** DATA FOR REVIEW follows **

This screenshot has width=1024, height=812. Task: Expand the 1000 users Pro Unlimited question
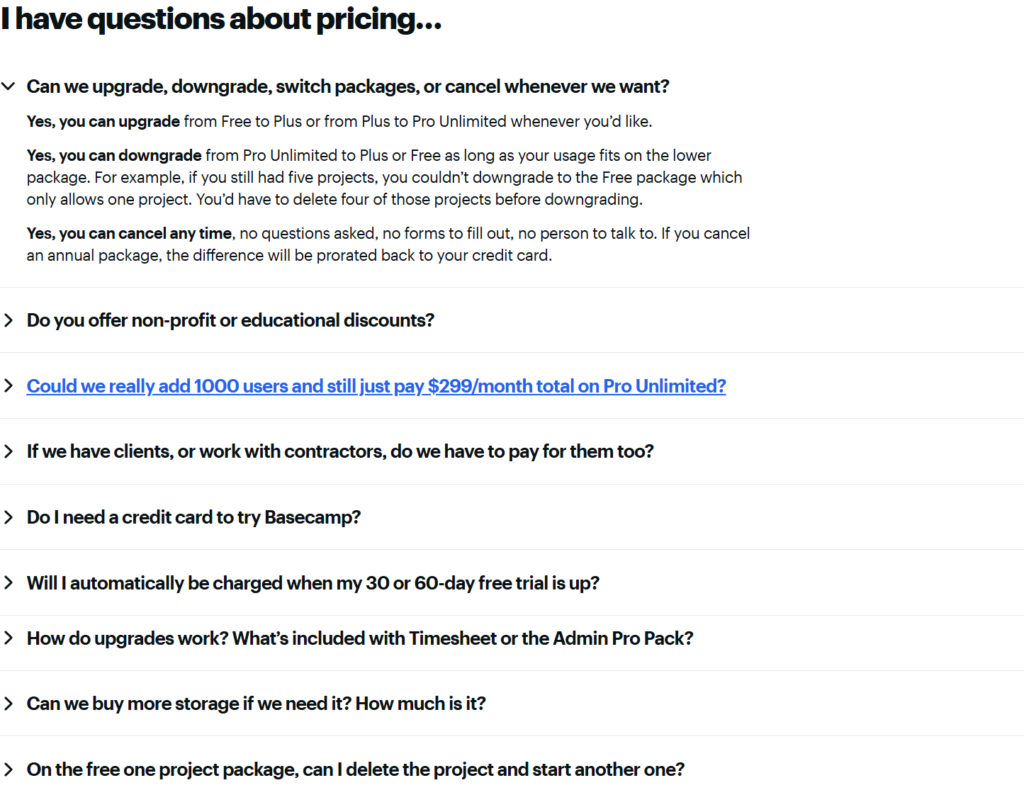(x=376, y=385)
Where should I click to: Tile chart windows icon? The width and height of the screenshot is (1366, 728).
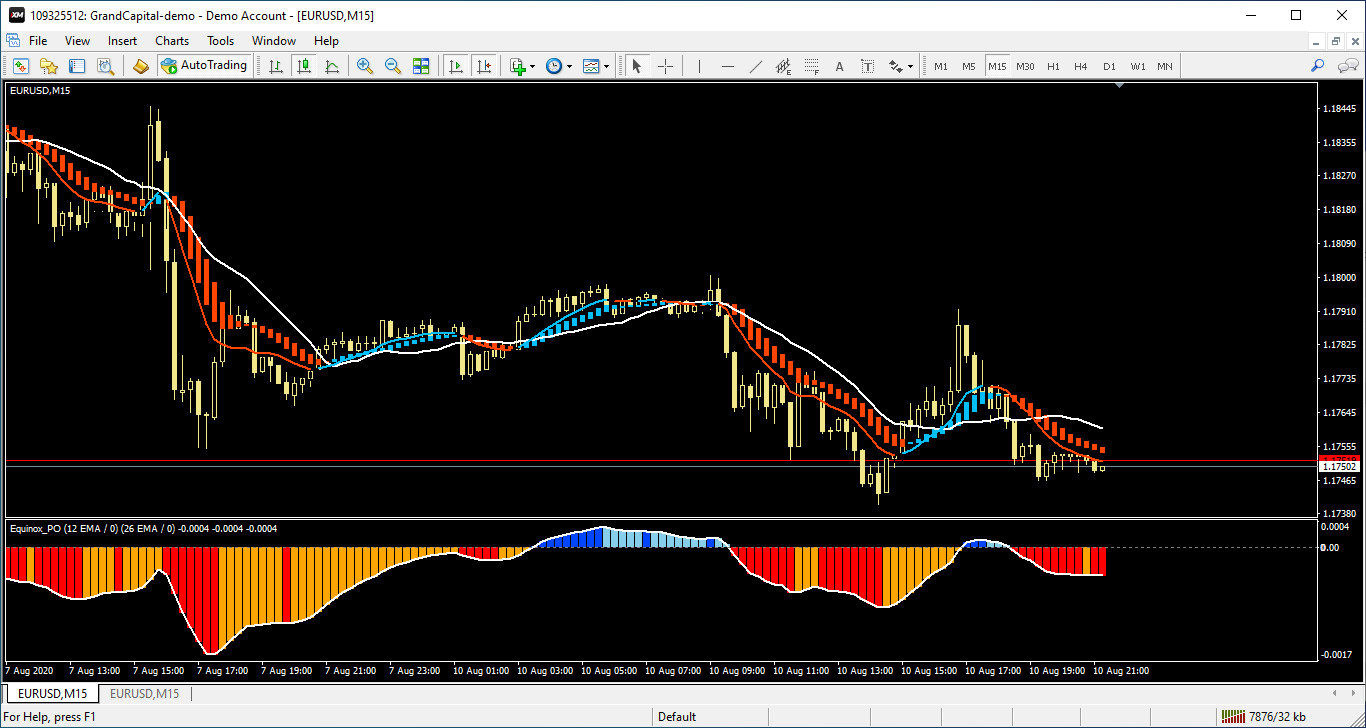[421, 66]
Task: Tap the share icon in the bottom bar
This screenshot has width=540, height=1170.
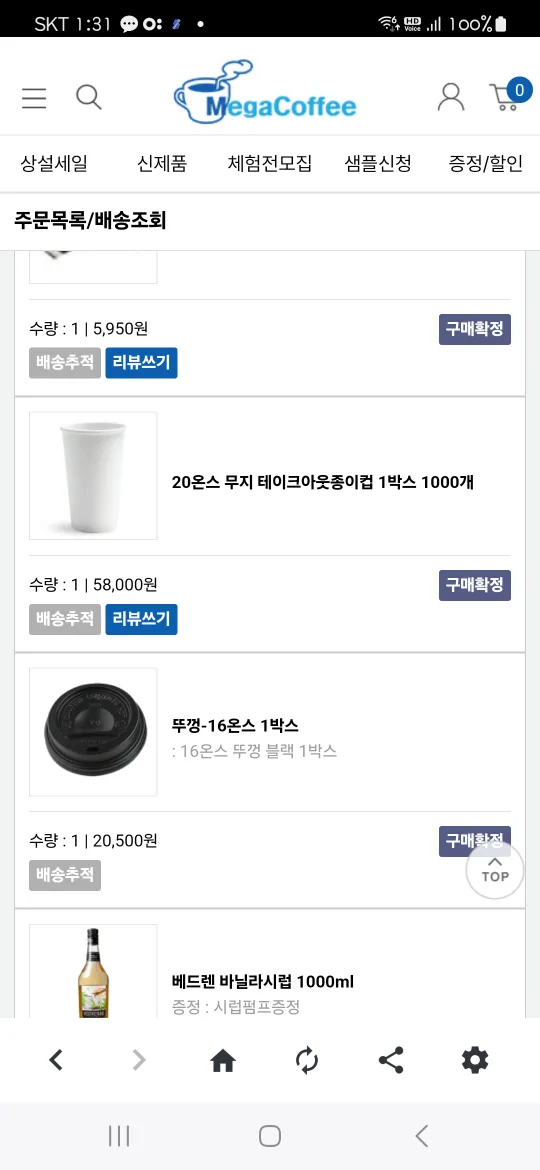Action: [391, 1060]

** End of DATA FOR REVIEW **

→ **WHAT THE TASK REQUIRES**:
The answer is the run of lines from the one with "Where should I" through the final line of the data, copied exactly, and nothing else; no pictures.

→ **RESULT OF THE TASK**:
Where should I click to: Tile chart windows icon? The width and height of the screenshot is (1366, 728).
[421, 66]
Task: Tap the share icon in the bottom bar
This screenshot has width=540, height=1170.
Action: [391, 1060]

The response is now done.